Getting back on track, you may have noticed that my risk tolerance is aggressive because I have 90% of my cash in stocks and the remaining 10% are between bonds and stable funds. As you may know, stocks are riskier investments than bonds and a money market account (stable fund) but I’m very comfortable with the ups and downs in the market place.
Overall, it is a risk to be so aggressive with my portfolio mix but I am confident in the long term market gains. As of right now, we are in a bull market and it obviously feels great riding this wave so lets see how things are when the market pulls back. History has demonstrated since the 1920s the average annual return for the Dow Jones and S&P is between 7% – 10% and a lot of historic lows happened between now and then that were catastrophic for the economy. I’m not worried about it because we have always bounced back and that gives me confidence in a long term strategy.

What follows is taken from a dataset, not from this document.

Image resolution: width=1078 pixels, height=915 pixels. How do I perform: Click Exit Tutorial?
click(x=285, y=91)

3 tips for creating your own diversification strategy
If your looking to revamp your portfolio strategy or maybe you’re just getting started with investing, here are my 3 tips to diversifying your portfolio:
- Create measurable goals
Don’t invest just to invest. I suggest having a clear goal for yourself. Whether it is a specific portfolio value you want to achieve or yearly annual returns. Creating measurable goals will help you mold the rest of your strategy.
- Create a timeline
Simply put, are you investing for the long run or is this a short term venture? Typically, if you’re projecting to invest for the short term, you may want to consider a moderate or conservative portfolio mix. This will reduce risk on the cash you want to use in the short term for a large purchase (I’m assuming).
Now, if you’re investing for the long term like retirement, you may want to consider moderate / aggressive strategies since time is in your favor to take advantage of compounding interest and averaging the annual rate of returns.

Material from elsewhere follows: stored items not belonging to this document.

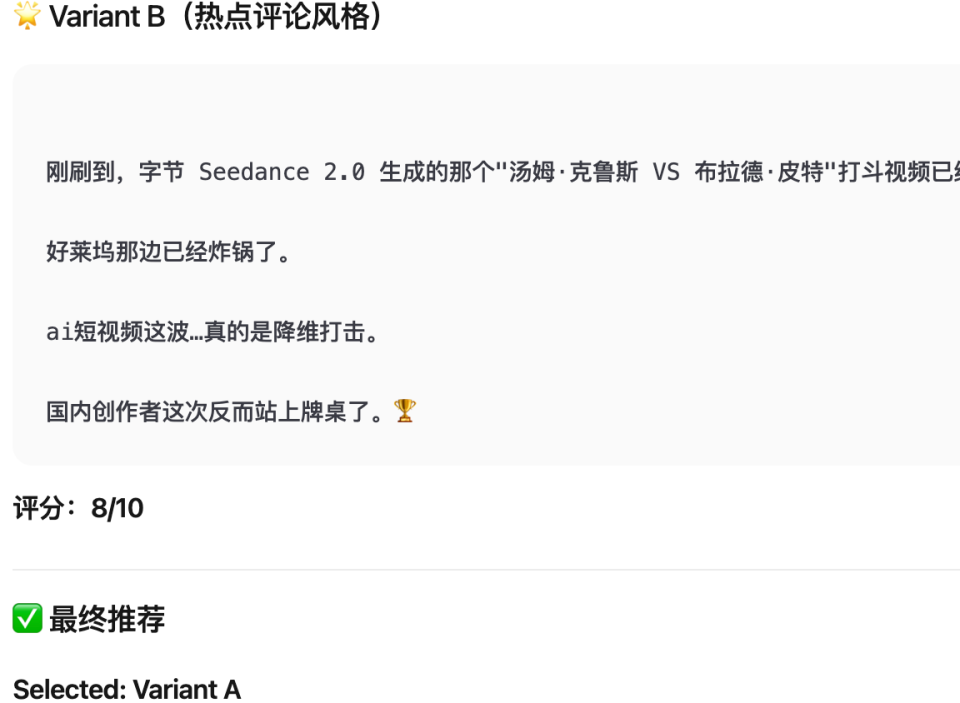The height and width of the screenshot is (703, 960).
Task: Click the trophy emoji ending the last line
Action: point(405,411)
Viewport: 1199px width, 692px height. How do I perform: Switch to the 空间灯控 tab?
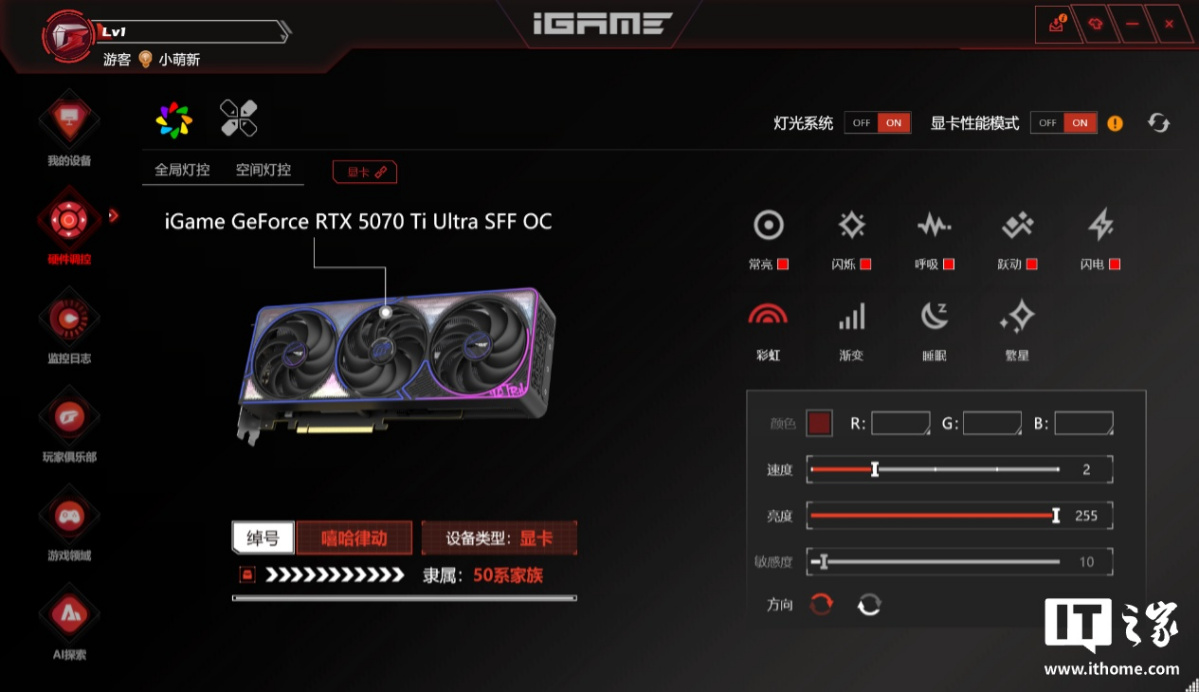click(x=263, y=170)

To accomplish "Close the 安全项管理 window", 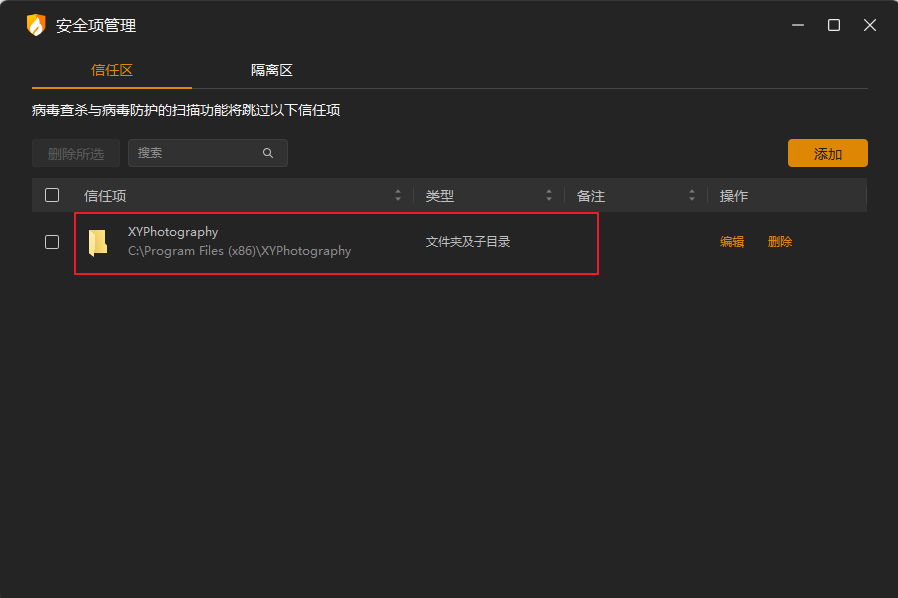I will tap(869, 25).
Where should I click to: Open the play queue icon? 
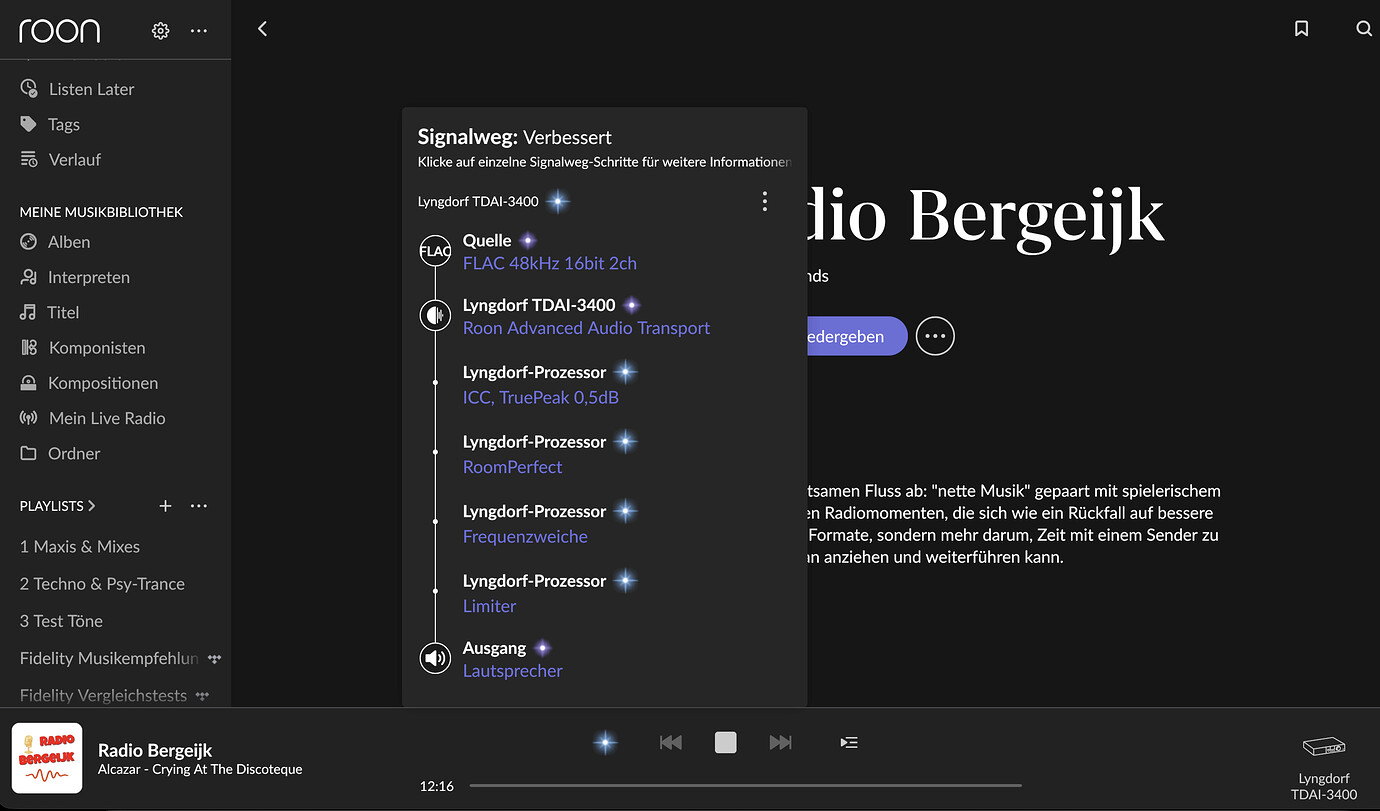pyautogui.click(x=849, y=742)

- Understand your risk tolerance
Depending on your investment / retirement goals and how long you plan to remain investing in the market, reflect on whether or not you plan to take a conservative, moderate, or aggressive investment strategy. To give you some food for thought, here is my personal guideline for each risk tolerance:
- 70% – 75% bonds
- 15% – 20% stocks
- 5% – 15% stable fund (cash or money market)
- 35% – 55% stocks
- 35% – 60% bonds
- 5% – 10% stable fund (cash or money market)
- 65% – 100%
- 0% – 25% bonds
- 0% – 10% stable fund (cash or money market)

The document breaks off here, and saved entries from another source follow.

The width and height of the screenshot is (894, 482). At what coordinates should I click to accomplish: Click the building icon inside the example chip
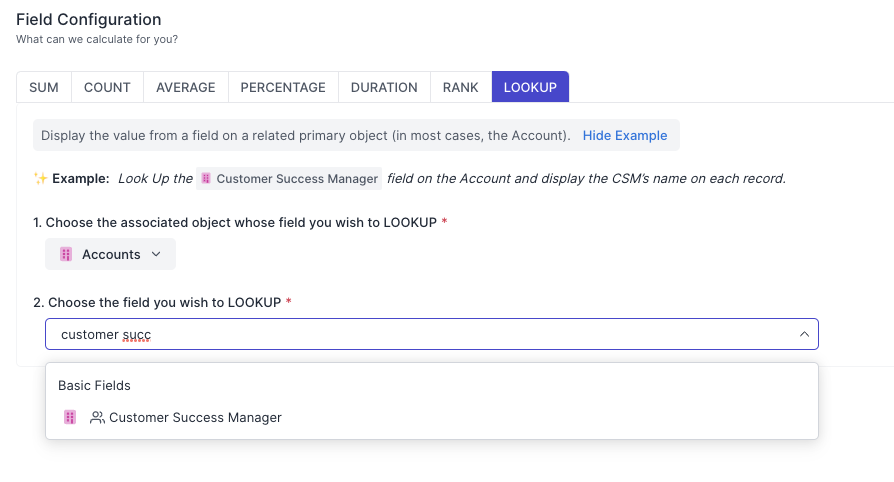pyautogui.click(x=206, y=178)
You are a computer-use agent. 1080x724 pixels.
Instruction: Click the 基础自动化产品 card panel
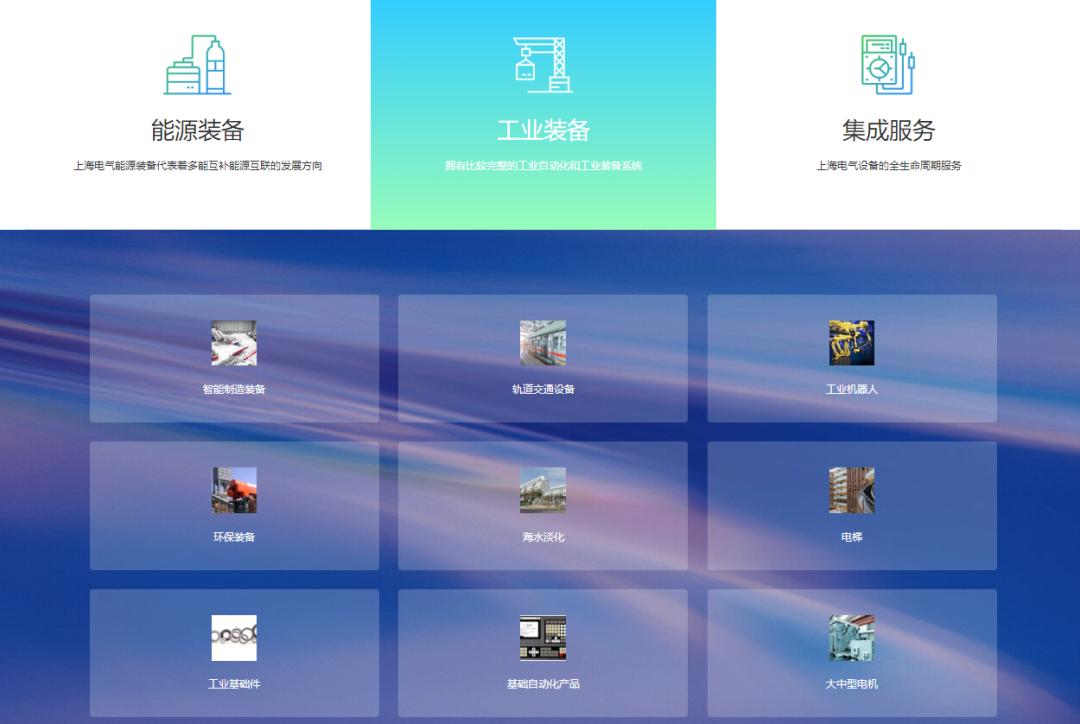coord(541,653)
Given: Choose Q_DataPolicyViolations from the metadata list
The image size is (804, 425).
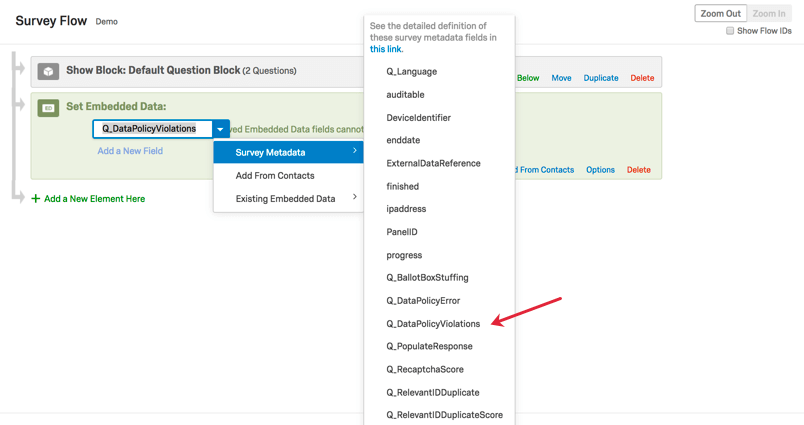Looking at the screenshot, I should 433,324.

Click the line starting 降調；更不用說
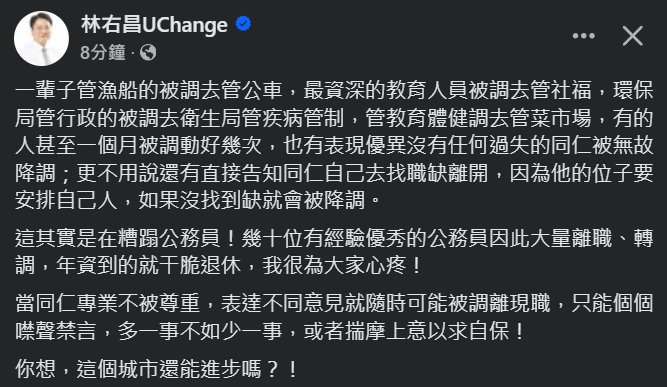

Decide what’s right for you
I’ll end it here by saying don’t invest without a clear strategy. Create a portfolio strategy that will support your personal goals. Keep in mind that no diversification strategy is perfect and it shouldn’t be permanent either. Make adjustments as you see fit and remember that investing is a risky business. Also, what I’ve mentioned here are basics. You can get WAY more granular with portfolio management, but if you know me I like to keep things simple.